OMG...Math and cooking! Two of my favorite things. If you were somehow able to incorporate rock 'n' roll and Star Wars (original series) into an article I think I'd implode with giddiness. Thanks for this great article!

@skinnyfatty

When were you at dalton?!

@ Lime

Thanks! Star wars (original series) and rock n' roll are pretty common themes in my stories :)

Finished in the early noughties.

Why aren't you just using sin(θ), no reason for providing a rotation in polar or a shift in Cartesian. cos(θ - 90°) = sin(θ), sin(0°) = sin(180°) = 0 and sin(90°) = 1, no reason for cos.

@Noah

because obviously, Mr. Sturm didn't teach me well enough!
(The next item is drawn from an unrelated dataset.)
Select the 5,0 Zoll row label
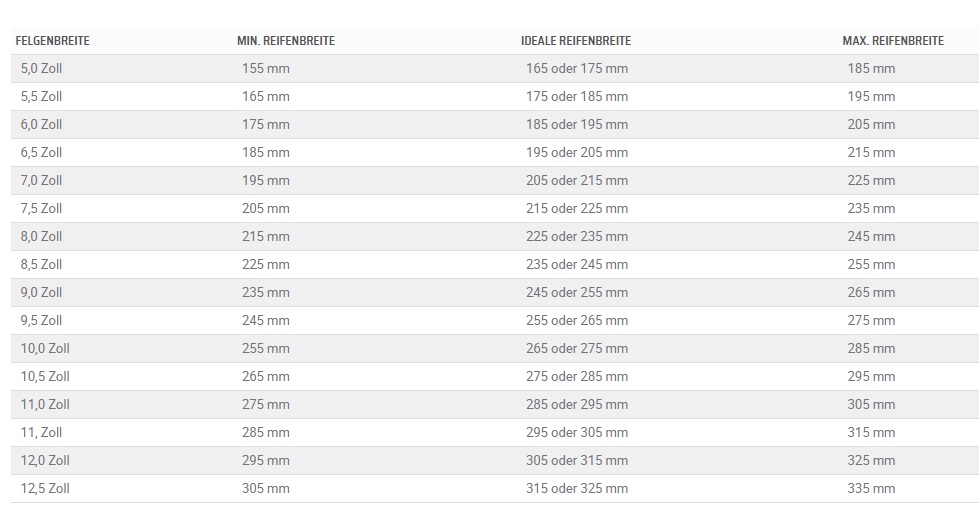Screen dimensions: 979x512 tap(41, 69)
I always wondered what they meant by cutting against the grain and why. But then I'd get distracted by something. Thanks for writing this.

I'll trade an elegant handshake for your steak... and how come my geometry class never climbed Mount Elegance?

@Aya

Herr Sturm never took you to the summit? I believe that mount elegance was something to do with the Euler line (line between midpoint and centerpoint of a triangle), if not the Euler line itself...

I was really impressed until I saw you wrote "affect" instead of "effect". :/

@Noah and Rainking

oops! Embarrassing. Both errors have been fixed. Thanks for your keen eyes and sharp minds.

Alas, no, my geometry class never summited Mt. Elegance. We were often reminded, however, that Germany is the only Fatherland out there.

No wonder I can't slice steak properly.

I don't know, the grease on the background makes an interesting textural design in the background. :)

Very informative article!

I learned how to slice Montreal smoked meat, where the grain on the brisket changes at least twice. This is why Montreal purists sneer at machine cut pastrami or corned beef in NYC; yes, the machine cuts the slices thin enough that they're not tough, but where's the artistry in that? And the hand cut slices are thick, but still tender, so you actually get to chew the meat and enjoy the texture.

A pointless exercise except for math geeks. Why show the grill marks? they only confuse, visually. But in those pictures, the only distinguishing marks are the grill marks. Where's the grain? If I'm supposed to know how to cut the steak BEFORE I cook it, I'm still nowhere. Is there someway I could push on the meat to know how the grain goes?

@Jolivore

You don't need to know which way to cut it until after it is cooked. Once the meat is cooked and rested, pick it up and start to bend it like you are trying to snap it in half and you will see the grain of the meat and which way it runs. If you don't see it right way bend it the other way.